§ **Prompt**: Take the entries below and print only the lines from the one with "Given: Tick the" through the one with "Task: Open Strategy's", exactly as they stand, both ends included.

§ **Provided material**:
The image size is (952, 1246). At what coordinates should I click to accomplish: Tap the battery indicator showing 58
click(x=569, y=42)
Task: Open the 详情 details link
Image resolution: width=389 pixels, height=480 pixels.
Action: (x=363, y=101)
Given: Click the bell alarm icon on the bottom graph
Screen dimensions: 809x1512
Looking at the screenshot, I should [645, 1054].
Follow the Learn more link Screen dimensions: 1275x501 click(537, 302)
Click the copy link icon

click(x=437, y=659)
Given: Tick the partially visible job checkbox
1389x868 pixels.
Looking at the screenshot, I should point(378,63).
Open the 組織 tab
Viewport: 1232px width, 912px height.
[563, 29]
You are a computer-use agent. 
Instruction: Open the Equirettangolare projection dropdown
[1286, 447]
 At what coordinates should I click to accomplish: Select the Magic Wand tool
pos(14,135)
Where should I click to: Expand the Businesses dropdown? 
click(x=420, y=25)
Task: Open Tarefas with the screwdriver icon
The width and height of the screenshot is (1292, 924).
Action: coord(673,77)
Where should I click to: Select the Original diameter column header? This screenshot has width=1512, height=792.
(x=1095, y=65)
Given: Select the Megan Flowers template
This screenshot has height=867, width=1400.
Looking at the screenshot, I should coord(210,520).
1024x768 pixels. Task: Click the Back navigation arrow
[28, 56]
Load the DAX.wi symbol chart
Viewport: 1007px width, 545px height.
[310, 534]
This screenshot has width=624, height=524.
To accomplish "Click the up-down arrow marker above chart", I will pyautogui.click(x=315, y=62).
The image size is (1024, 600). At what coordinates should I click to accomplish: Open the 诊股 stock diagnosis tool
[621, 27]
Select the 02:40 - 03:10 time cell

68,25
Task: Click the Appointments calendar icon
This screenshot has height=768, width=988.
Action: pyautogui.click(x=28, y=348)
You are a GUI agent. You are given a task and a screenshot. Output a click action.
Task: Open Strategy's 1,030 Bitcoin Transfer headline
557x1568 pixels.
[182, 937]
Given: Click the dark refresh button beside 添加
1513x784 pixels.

§ **Exercise response**:
Given: Tick the partially visible job checkbox
1389x868 pixels.
Looking at the screenshot, I should point(378,63).
Open the 組織 tab
Viewport: 1232px width, 912px height.
[563, 29]
You are a computer-use agent. 
Instruction: Open the Equirettangolare projection dropdown
[1286, 447]
 At what coordinates should I click to accomplish: Select the Magic Wand tool
pos(14,135)
Where should I click to: Expand the Businesses dropdown? 
click(x=420, y=25)
Task: Open Tarefas with the screwdriver icon
The width and height of the screenshot is (1292, 924).
Action: coord(673,77)
Where should I click to: Select the Original diameter column header? This screenshot has width=1512, height=792.
(x=1095, y=65)
Given: Select the Megan Flowers template
This screenshot has height=867, width=1400.
Looking at the screenshot, I should coord(210,520).
1024x768 pixels. Task: Click the Back navigation arrow
[28, 56]
Load the DAX.wi symbol chart
Viewport: 1007px width, 545px height.
[310, 534]
This screenshot has width=624, height=524.
To accomplish "Click the up-down arrow marker above chart", I will pyautogui.click(x=315, y=62).
The image size is (1024, 600). At what coordinates should I click to accomplish: Open the 诊股 stock diagnosis tool
[621, 27]
Select the 02:40 - 03:10 time cell

68,25
Task: Click the Appointments calendar icon
This screenshot has height=768, width=988.
Action: pyautogui.click(x=28, y=348)
You are a GUI agent. You are given a task and a screenshot. Output a click action.
Task: Open Strategy's 1,030 Bitcoin Transfer headline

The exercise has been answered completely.